◆ Task statement:
Leaving out the pictures, write out exactly each line from the line with "This screenshot has width=888, height=528." through the close of the listing below.

◆ The data:
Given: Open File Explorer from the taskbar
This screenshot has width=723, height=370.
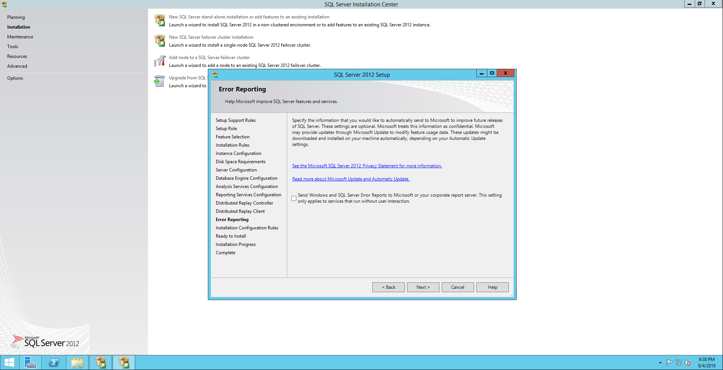Looking at the screenshot, I should pyautogui.click(x=77, y=362).
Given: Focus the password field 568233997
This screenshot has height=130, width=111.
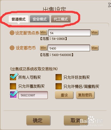Looking at the screenshot, I should click(x=33, y=95).
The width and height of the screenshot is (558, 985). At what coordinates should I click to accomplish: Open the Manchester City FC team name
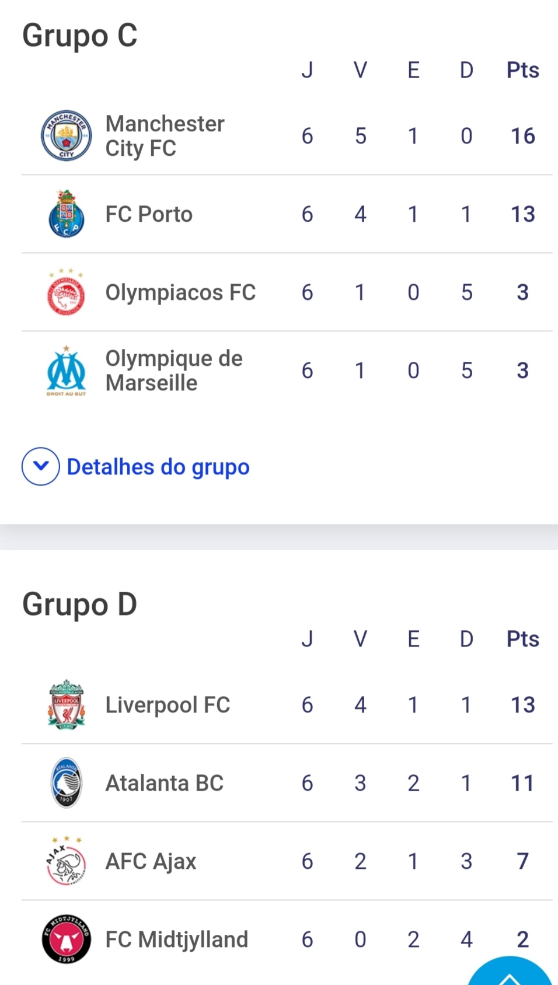[x=165, y=136]
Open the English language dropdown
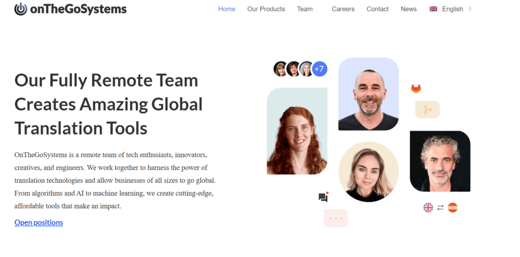Screen dimensions: 520x257 pyautogui.click(x=446, y=9)
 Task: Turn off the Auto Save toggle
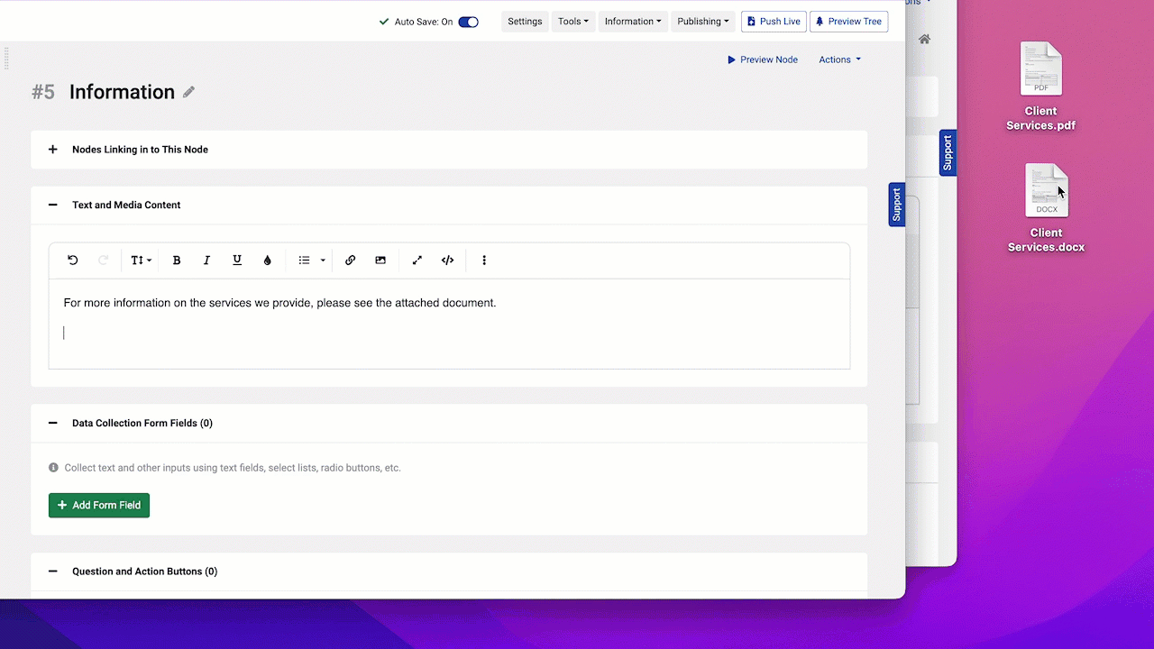pyautogui.click(x=468, y=22)
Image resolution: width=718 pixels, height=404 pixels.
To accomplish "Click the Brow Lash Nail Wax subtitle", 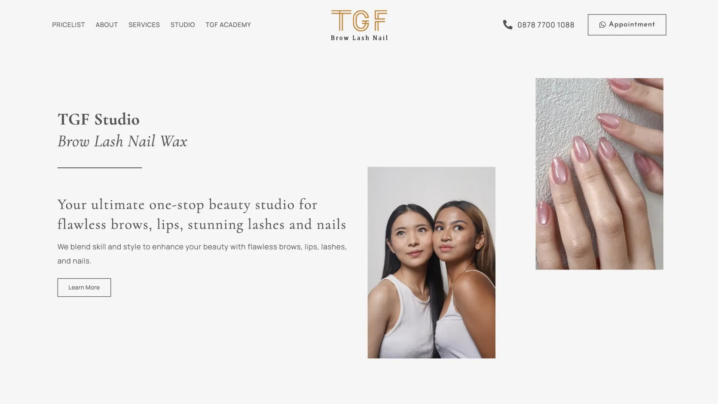I will 122,141.
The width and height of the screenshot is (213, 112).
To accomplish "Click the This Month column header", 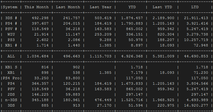I will point(37,7).
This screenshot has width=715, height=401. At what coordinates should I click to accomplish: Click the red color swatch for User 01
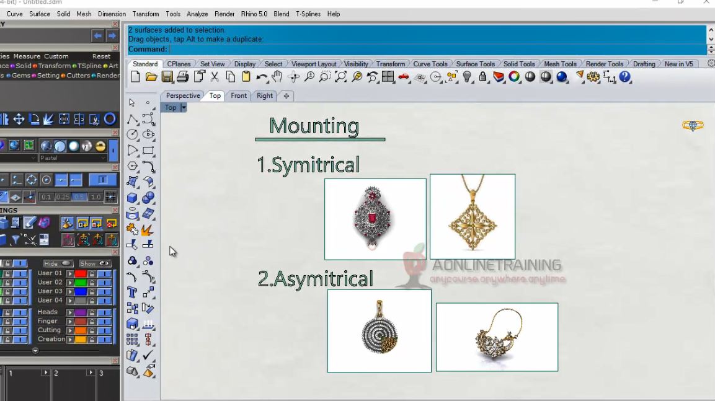click(79, 274)
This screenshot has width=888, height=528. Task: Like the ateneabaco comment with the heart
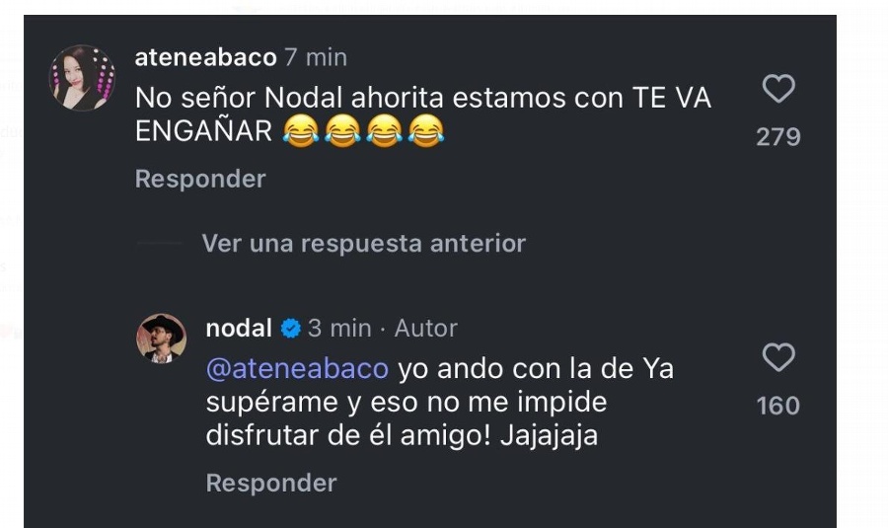pyautogui.click(x=778, y=89)
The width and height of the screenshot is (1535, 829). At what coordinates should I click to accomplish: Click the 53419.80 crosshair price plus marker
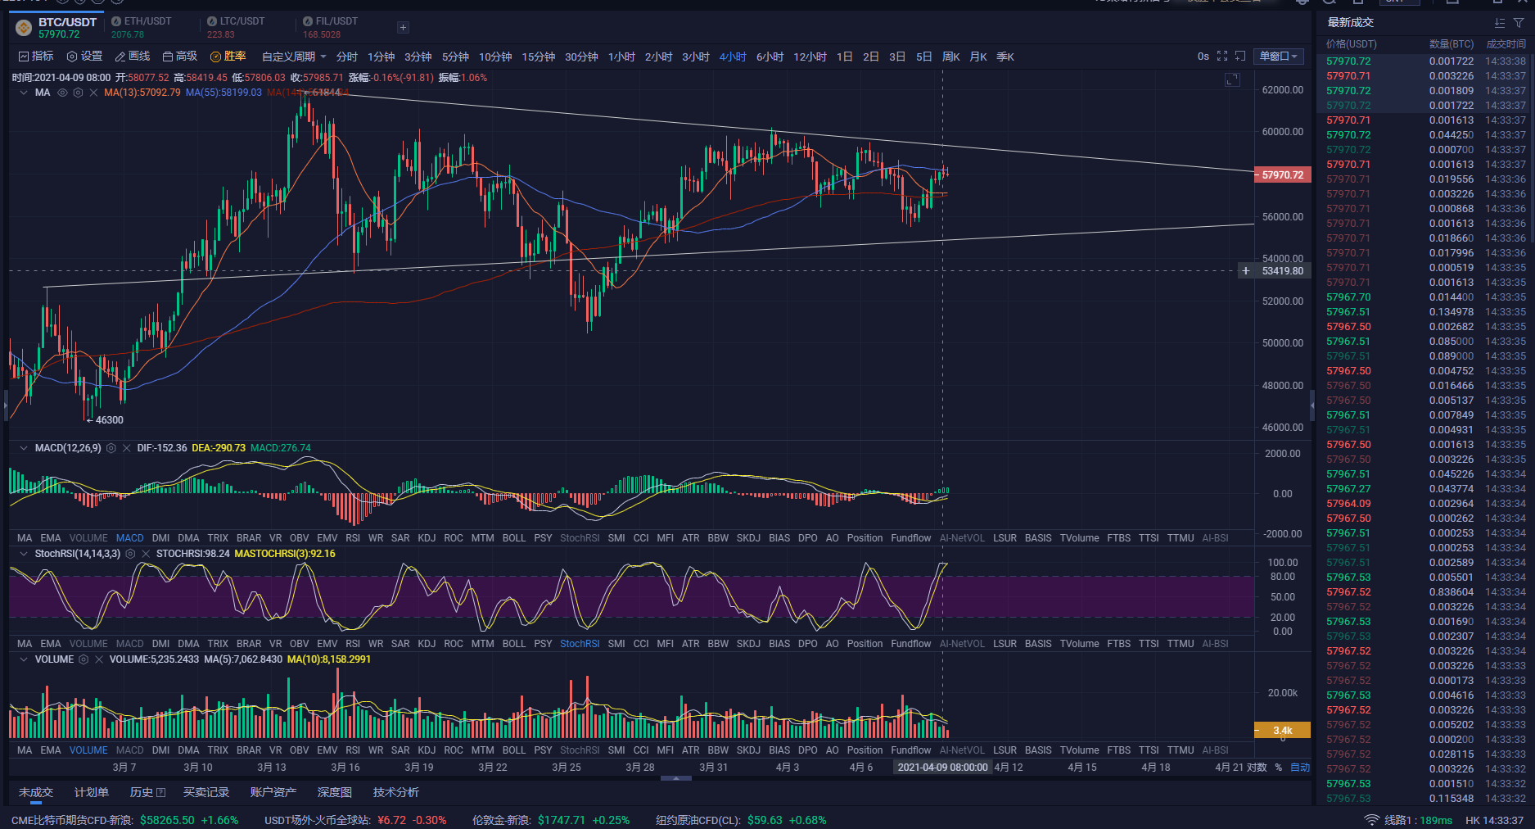(1246, 270)
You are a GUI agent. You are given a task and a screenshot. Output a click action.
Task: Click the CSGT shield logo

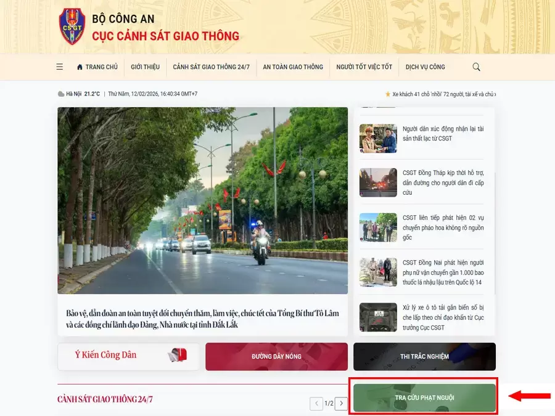[x=72, y=25]
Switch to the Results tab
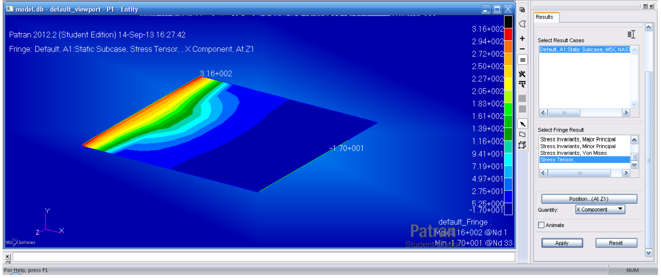 point(544,17)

◆ Finished task:
This screenshot has width=888, height=528. Task: Like the ateneabaco comment with the heart
pyautogui.click(x=778, y=89)
The width and height of the screenshot is (1535, 829). At what coordinates should I click to accomplish: Click the 53419.80 crosshair price plus marker
(1246, 270)
You are a GUI agent. You are given a task and a screenshot. Output a click action.
Task: Click the CSGT shield logo

[x=72, y=25]
Switch to the Results tab
 point(544,17)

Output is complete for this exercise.